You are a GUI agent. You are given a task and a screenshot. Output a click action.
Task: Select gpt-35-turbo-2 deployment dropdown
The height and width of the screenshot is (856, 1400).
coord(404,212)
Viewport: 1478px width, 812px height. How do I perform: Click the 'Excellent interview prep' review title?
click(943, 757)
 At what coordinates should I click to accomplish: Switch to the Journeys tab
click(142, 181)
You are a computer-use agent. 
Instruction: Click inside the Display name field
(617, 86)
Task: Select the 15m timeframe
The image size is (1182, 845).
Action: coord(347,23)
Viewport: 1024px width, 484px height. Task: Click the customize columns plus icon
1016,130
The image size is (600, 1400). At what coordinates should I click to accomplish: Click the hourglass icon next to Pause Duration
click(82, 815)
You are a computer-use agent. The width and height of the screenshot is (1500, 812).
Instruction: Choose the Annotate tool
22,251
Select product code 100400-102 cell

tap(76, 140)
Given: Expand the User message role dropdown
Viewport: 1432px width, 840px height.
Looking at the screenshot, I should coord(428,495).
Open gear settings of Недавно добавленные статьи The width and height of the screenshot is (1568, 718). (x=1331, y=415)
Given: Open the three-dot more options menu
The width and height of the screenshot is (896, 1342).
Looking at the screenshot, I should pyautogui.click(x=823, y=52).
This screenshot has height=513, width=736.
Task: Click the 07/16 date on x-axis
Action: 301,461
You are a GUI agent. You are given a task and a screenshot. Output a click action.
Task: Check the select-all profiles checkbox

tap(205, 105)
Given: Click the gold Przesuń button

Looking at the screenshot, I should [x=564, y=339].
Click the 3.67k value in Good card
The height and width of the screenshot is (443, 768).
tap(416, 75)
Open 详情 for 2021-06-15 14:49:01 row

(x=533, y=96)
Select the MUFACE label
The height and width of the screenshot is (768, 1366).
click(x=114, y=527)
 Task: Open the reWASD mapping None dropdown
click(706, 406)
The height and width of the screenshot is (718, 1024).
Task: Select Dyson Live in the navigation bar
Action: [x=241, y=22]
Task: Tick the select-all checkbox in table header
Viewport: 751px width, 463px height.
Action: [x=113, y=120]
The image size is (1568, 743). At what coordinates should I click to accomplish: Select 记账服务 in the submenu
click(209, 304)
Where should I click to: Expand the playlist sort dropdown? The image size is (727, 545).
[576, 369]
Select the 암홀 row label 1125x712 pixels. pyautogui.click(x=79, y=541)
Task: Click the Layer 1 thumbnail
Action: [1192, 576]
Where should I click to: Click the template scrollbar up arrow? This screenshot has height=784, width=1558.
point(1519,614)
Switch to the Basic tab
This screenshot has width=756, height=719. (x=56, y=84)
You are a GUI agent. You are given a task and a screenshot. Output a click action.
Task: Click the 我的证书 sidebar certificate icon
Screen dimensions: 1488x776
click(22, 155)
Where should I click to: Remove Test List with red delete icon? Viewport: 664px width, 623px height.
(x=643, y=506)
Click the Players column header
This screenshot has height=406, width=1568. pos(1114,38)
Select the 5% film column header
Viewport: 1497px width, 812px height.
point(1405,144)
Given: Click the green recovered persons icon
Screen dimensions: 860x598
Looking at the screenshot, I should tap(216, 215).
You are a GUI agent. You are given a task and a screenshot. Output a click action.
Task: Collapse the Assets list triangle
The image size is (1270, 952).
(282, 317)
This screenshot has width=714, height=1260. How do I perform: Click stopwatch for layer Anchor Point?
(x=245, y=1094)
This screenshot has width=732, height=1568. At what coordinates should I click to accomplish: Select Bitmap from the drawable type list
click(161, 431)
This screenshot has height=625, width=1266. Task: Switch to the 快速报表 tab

···

WHAT THE TASK REQUIRES
Look through the material above and print exactly the lines from the one containing "The image size is (600, 1400)." to the one containing "Given: Open the three-dot more options menu", both included, and nothing more.

TASK SOLUTION
The image size is (600, 1400). At what coordinates should I click to accomplish: Click the hourglass icon next to Pause Duration
click(82, 815)
You are a computer-use agent. The width and height of the screenshot is (1500, 812).
Instruction: Choose the Annotate tool
22,251
Select product code 100400-102 cell

tap(76, 140)
Given: Expand the User message role dropdown
Viewport: 1432px width, 840px height.
Looking at the screenshot, I should coord(428,495).
Open gear settings of Недавно добавленные статьи The width and height of the screenshot is (1568, 718). (x=1331, y=415)
Given: Open the three-dot more options menu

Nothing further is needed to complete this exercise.